=== Section Start ===

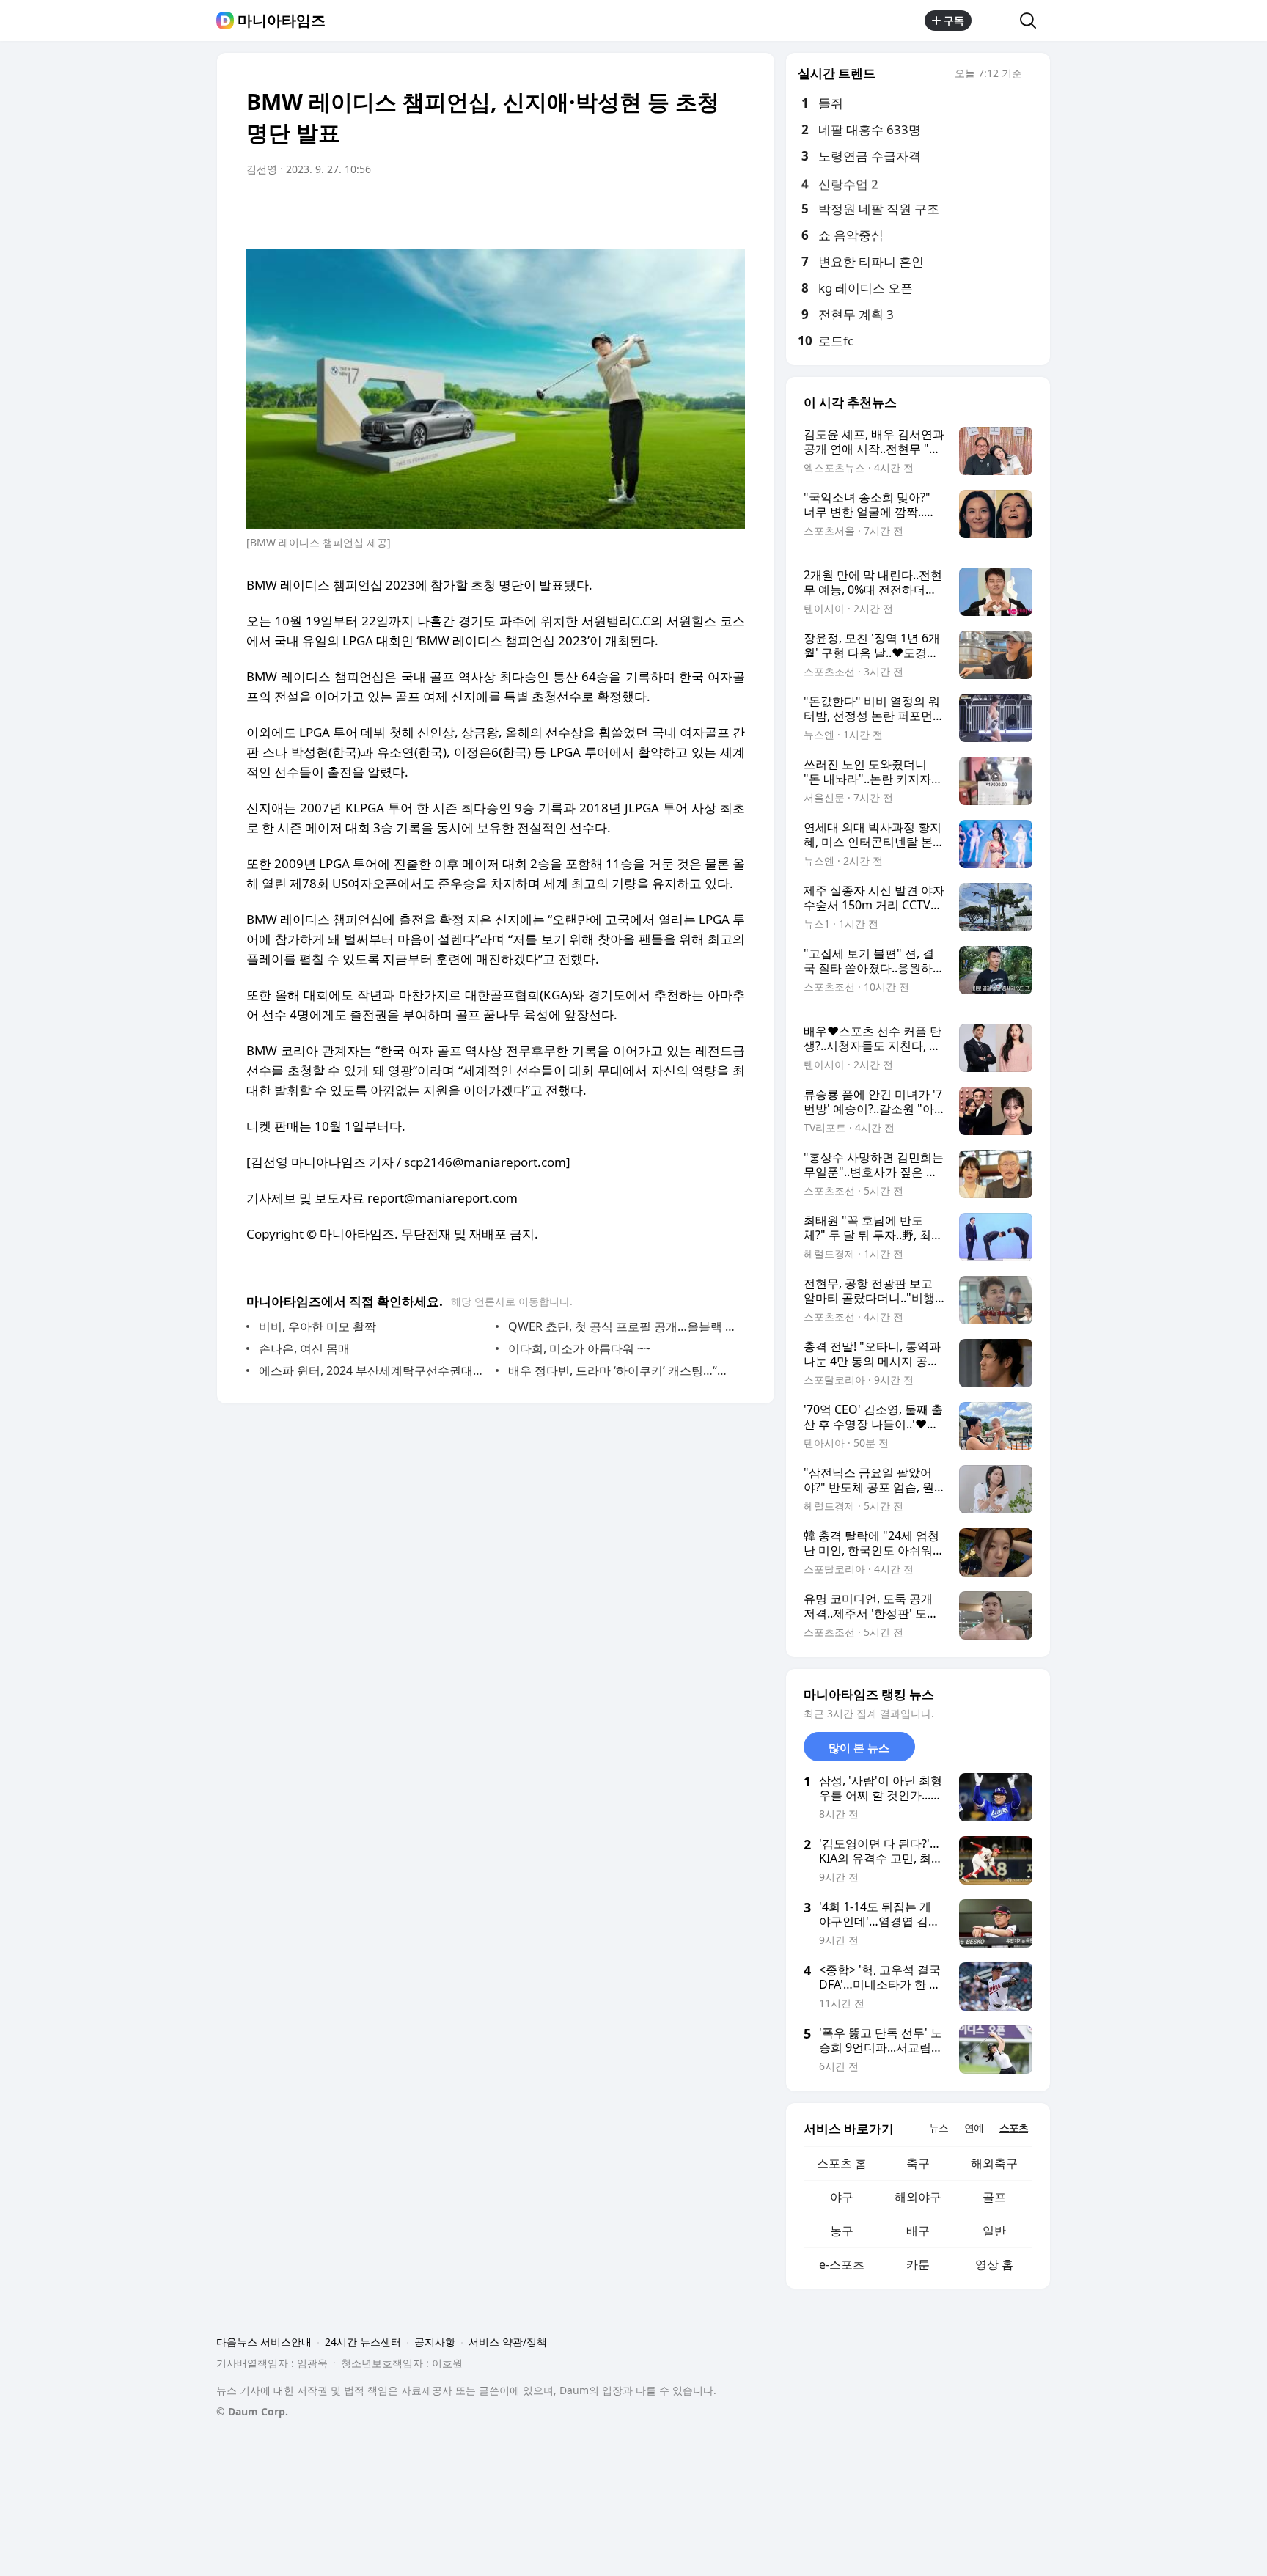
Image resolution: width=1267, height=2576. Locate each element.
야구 (841, 2197)
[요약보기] (613, 210)
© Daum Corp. (252, 2411)
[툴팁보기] (1032, 74)
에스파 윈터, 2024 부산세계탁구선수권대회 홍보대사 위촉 (373, 1370)
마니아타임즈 (282, 20)
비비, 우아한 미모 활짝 (317, 1326)
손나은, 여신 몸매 (304, 1348)
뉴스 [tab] (938, 2128)
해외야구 (918, 2197)
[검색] (1033, 20)
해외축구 (994, 2163)
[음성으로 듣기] (642, 210)
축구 (918, 2163)
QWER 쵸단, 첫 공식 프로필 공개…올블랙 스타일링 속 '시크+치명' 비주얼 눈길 (623, 1326)
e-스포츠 (841, 2264)
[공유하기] (996, 20)
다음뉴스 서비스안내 (264, 2342)
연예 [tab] (973, 2128)
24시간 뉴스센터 (363, 2342)
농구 (841, 2231)
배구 (918, 2231)
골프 (994, 2197)
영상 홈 (994, 2264)
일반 (994, 2231)
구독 (954, 20)
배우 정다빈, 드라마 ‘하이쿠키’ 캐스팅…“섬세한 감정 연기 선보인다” (623, 1370)
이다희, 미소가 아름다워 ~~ (579, 1348)
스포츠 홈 (842, 2163)
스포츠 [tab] (1013, 2128)
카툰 (918, 2264)
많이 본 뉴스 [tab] (859, 1747)
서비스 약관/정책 (508, 2342)
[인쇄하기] (730, 210)
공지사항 (434, 2342)
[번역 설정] (671, 210)
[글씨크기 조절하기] (701, 210)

=== Section End ===

◆ Your objective ◆
Copy out the line holding "배우 정다빈, 드라마". Then copy every later line of the data, unchanged, through the last one.

◆ Exercise response ◆
배우 정다빈, 드라마 ‘하이쿠키’ 캐스팅…“섬세한 감정 연기 선보인다” (623, 1370)
이다희, 미소가 아름다워 ~~ (579, 1348)
스포츠 홈 (842, 2163)
스포츠 [tab] (1013, 2128)
카툰 (918, 2264)
많이 본 뉴스 [tab] (859, 1747)
서비스 약관/정책 (508, 2342)
[인쇄하기] (730, 210)
공지사항 (434, 2342)
[번역 설정] (671, 210)
[글씨크기 조절하기] (701, 210)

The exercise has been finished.